[The data — start]

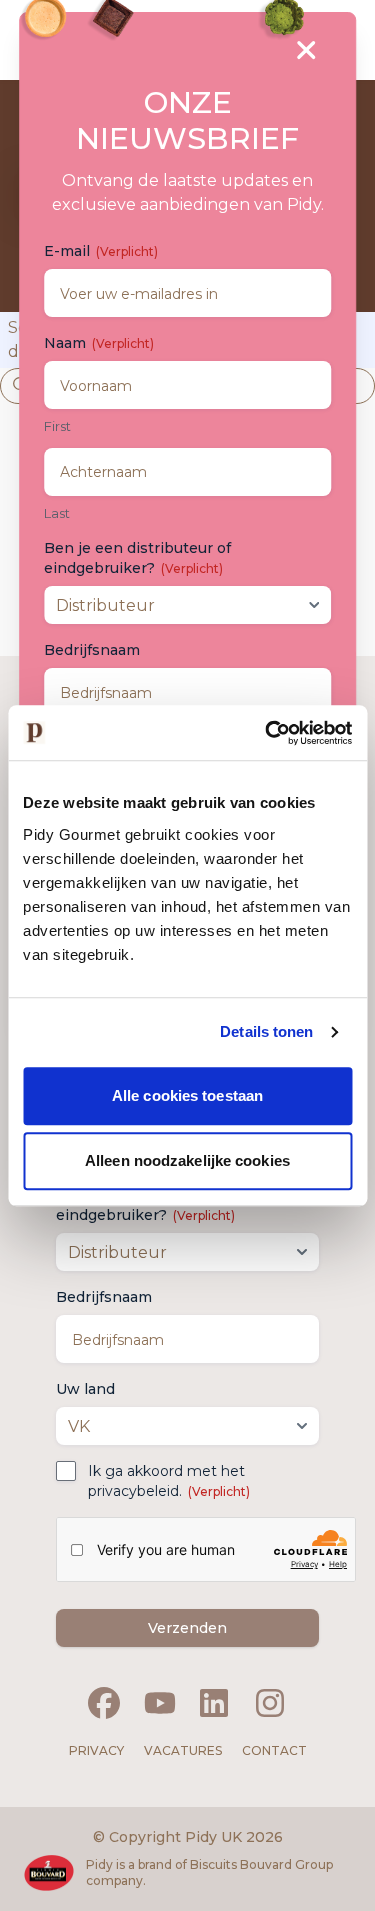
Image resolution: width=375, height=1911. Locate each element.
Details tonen (266, 1031)
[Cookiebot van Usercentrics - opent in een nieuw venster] (267, 733)
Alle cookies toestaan (187, 1095)
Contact (274, 1750)
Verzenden (187, 1628)
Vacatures (183, 1750)
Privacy (96, 1750)
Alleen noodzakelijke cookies (187, 1160)
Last (57, 513)
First (57, 426)
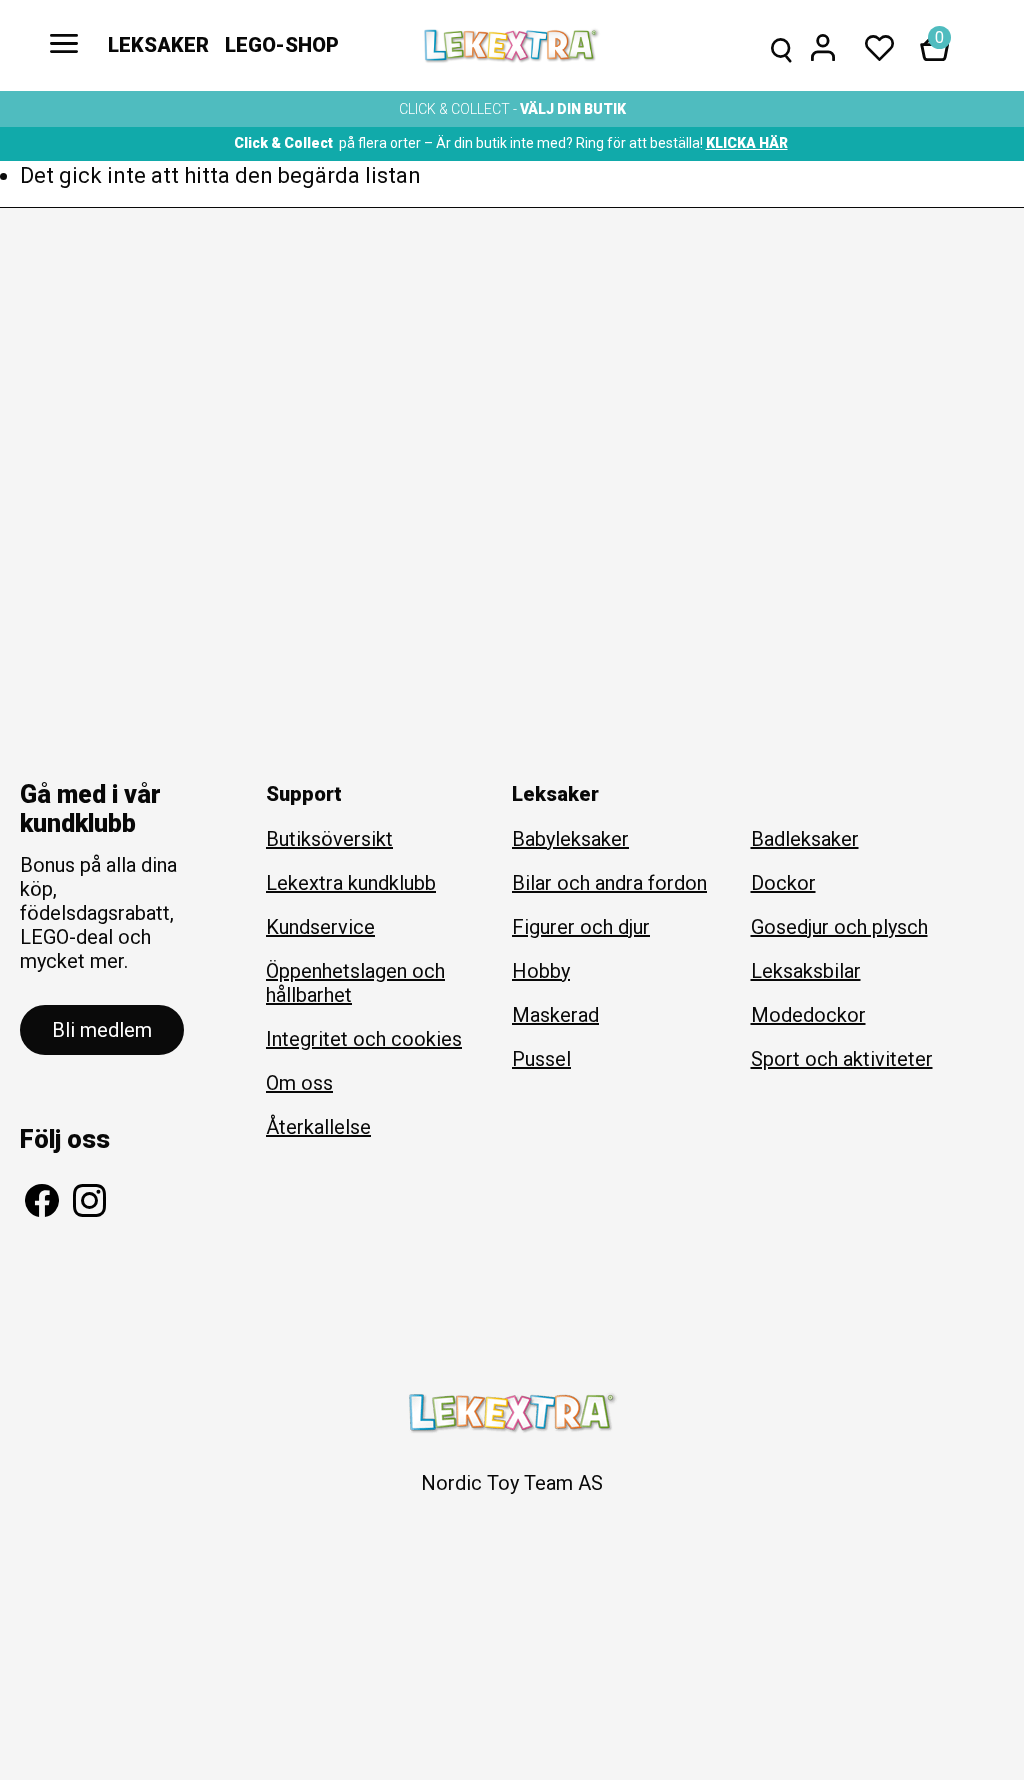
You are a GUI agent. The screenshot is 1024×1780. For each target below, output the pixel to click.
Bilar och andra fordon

[The data — finish]

* [Task goal]: What is needed is a verbatim copy of every entry, with the pictures omitted.

* [Exercise answer]:
Image resolution: width=375, height=1911. Locate each element.
Details tonen (266, 1031)
[Cookiebot van Usercentrics - opent in een nieuw venster] (267, 733)
Alle cookies toestaan (187, 1095)
Contact (274, 1750)
Verzenden (187, 1628)
Vacatures (183, 1750)
Privacy (96, 1750)
Alleen noodzakelijke cookies (187, 1160)
Last (57, 513)
First (57, 426)
You are a GUI agent. The screenshot is 1024×1780. For each target below, output the pixel to click.
Bilar och andra fordon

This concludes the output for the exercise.